» **RECORDS SUPPLIED**

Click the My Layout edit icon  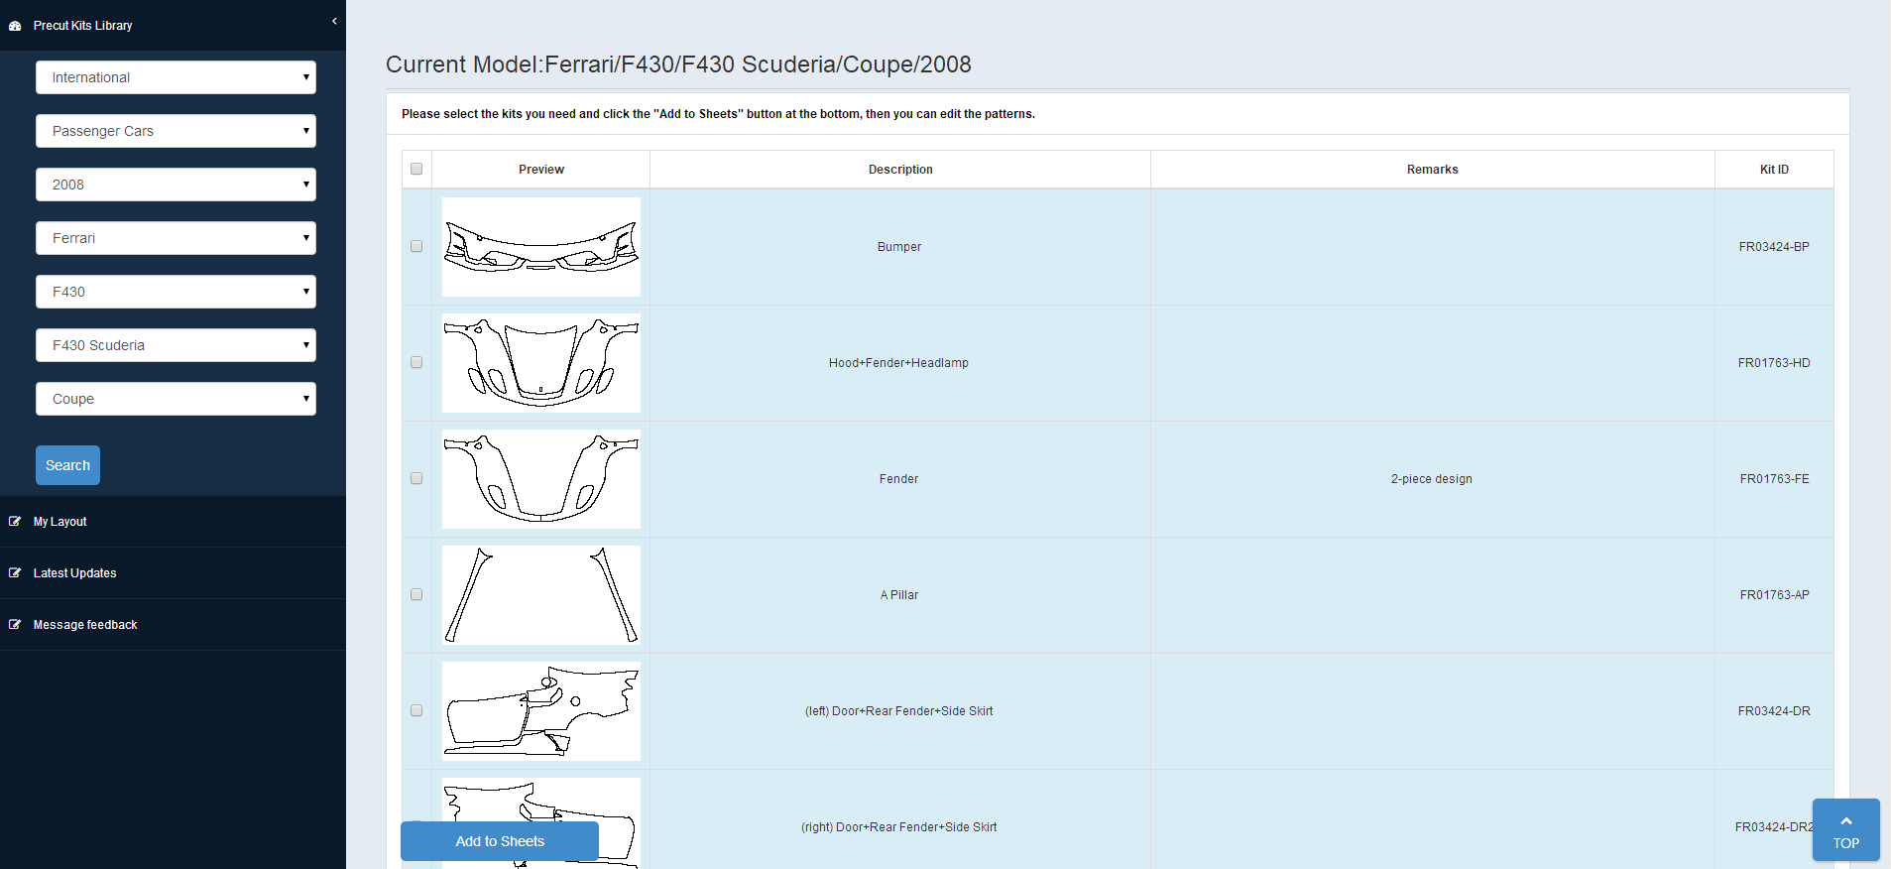[15, 522]

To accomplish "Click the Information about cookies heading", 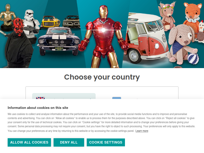I will [x=38, y=108].

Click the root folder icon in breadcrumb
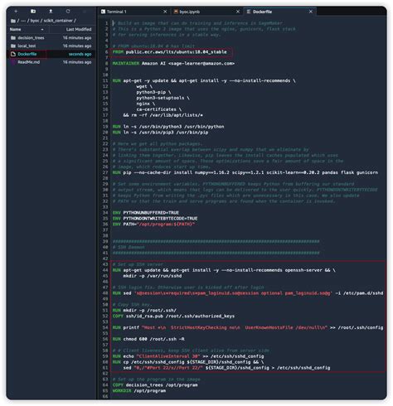tap(13, 21)
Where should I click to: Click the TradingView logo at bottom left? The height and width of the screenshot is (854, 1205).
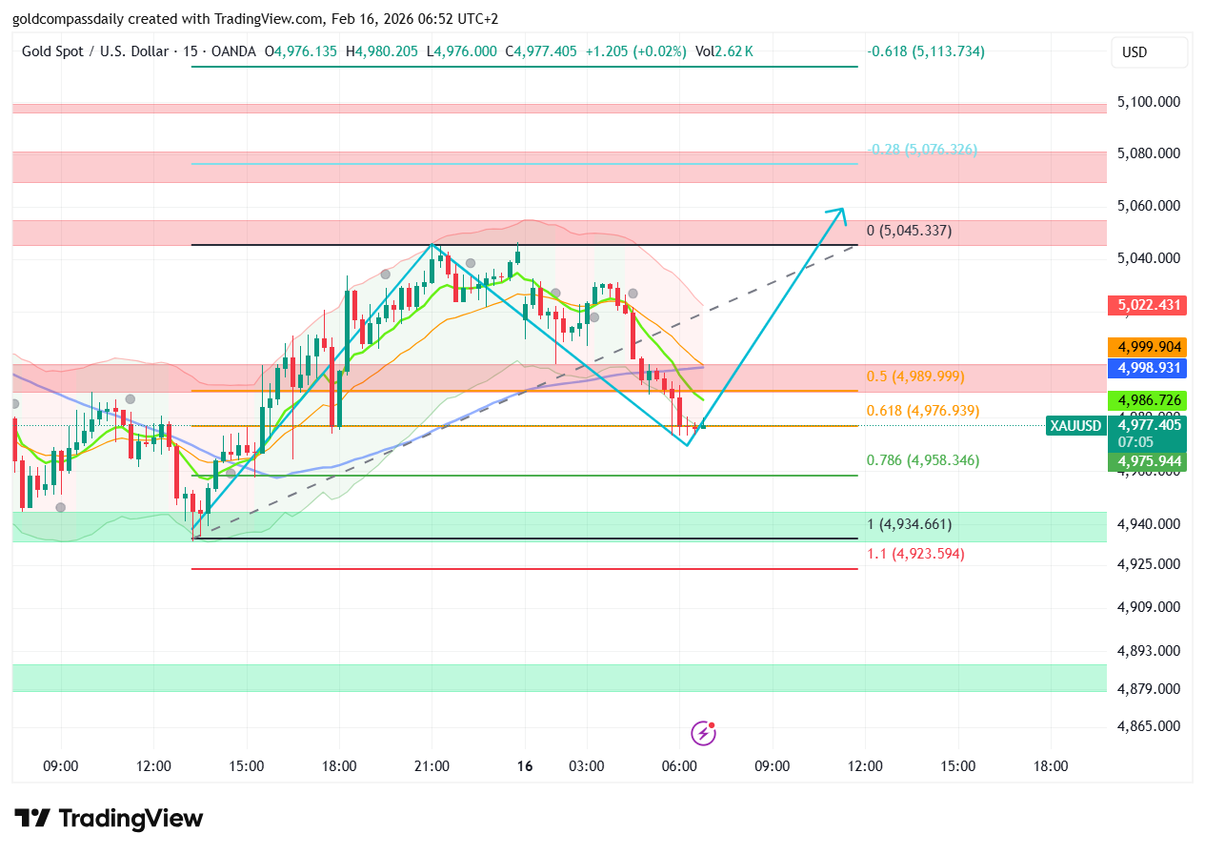107,818
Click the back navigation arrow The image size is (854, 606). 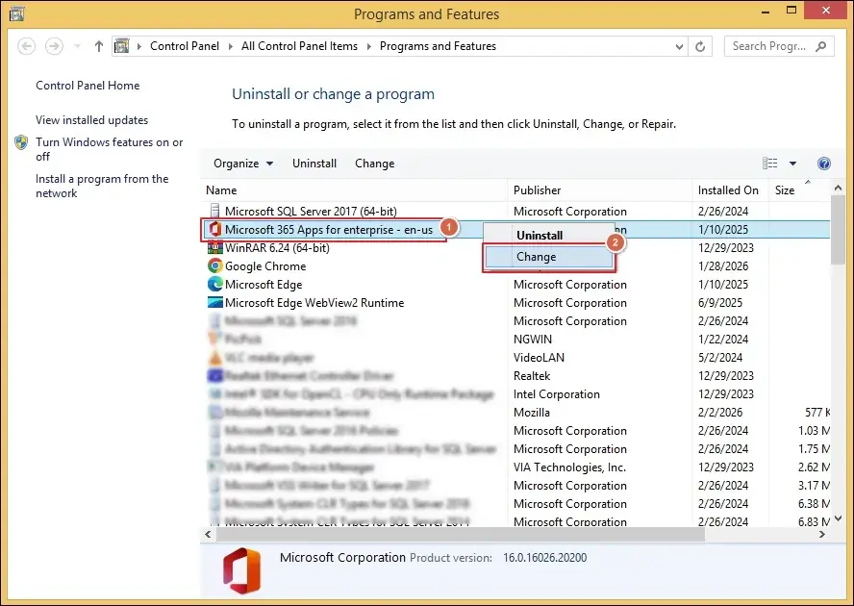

» **EXERCISE OBJECTIVE**
Nothing but the lines from the one with "Click the root folder icon in breadcrumb" through the last line of the material above should appear in the answer, each copied exactly, with no pictures.

» **ANSWER**
Click the root folder icon in breadcrumb
tap(13, 21)
Where should I click to: Click the TradingView logo at bottom left? The height and width of the screenshot is (854, 1205).
107,818
Click the back navigation arrow The image size is (854, 606). 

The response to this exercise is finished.